Required work
Everything from the line containing "Open the 1.2 导出 tab" to the end of the records must be restated word for word, and nothing else.

Data section
*****

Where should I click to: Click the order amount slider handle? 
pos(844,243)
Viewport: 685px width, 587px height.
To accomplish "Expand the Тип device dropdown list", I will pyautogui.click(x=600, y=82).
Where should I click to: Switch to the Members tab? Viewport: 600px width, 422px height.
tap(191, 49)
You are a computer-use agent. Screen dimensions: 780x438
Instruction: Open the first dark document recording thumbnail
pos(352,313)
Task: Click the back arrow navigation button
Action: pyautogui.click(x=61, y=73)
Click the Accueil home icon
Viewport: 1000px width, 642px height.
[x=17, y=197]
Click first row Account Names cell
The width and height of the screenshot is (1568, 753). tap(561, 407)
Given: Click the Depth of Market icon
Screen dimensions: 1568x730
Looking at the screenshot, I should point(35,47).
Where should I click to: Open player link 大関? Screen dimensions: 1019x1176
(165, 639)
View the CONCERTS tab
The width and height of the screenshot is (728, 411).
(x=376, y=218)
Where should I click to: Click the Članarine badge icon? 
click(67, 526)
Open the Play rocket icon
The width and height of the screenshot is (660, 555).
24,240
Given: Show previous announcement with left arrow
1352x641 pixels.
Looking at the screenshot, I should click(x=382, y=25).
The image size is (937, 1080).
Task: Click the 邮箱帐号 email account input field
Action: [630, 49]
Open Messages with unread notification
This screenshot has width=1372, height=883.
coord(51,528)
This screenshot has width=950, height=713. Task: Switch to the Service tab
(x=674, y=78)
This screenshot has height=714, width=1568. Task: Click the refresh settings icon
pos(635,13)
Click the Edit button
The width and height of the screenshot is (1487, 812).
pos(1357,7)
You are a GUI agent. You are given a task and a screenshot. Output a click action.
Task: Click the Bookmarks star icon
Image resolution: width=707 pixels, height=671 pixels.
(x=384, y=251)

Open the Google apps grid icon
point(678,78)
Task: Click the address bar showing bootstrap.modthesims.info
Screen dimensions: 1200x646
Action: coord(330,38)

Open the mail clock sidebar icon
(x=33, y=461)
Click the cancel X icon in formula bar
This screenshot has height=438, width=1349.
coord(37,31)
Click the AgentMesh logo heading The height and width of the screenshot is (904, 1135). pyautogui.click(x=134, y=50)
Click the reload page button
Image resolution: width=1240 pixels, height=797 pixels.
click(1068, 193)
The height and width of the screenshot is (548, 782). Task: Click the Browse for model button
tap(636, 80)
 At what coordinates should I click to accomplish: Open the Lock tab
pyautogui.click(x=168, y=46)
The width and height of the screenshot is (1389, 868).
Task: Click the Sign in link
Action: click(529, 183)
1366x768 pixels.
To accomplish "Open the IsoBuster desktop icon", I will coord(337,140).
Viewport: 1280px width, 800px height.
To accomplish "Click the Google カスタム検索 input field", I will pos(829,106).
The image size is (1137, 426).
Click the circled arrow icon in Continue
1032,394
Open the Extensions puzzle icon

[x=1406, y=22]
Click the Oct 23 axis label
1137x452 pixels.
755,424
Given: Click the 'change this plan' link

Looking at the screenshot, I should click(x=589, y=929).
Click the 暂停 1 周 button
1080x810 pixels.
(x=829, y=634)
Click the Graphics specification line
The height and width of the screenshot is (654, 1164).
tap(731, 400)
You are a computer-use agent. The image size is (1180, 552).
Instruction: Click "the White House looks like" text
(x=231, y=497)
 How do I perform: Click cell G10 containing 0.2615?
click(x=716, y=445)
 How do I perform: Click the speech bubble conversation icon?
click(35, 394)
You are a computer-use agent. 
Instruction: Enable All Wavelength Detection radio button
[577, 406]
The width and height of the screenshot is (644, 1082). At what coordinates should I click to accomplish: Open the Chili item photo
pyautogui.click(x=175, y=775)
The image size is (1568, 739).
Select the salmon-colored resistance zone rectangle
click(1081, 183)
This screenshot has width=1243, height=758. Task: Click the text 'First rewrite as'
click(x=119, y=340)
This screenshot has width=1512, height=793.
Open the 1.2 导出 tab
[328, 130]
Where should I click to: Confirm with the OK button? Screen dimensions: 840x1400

*****

Answer to the exercise
Open the 1.2 导出 tab
[328, 130]
Where should I click to: Confirm with the OK button? Screen dimensions: 840x1400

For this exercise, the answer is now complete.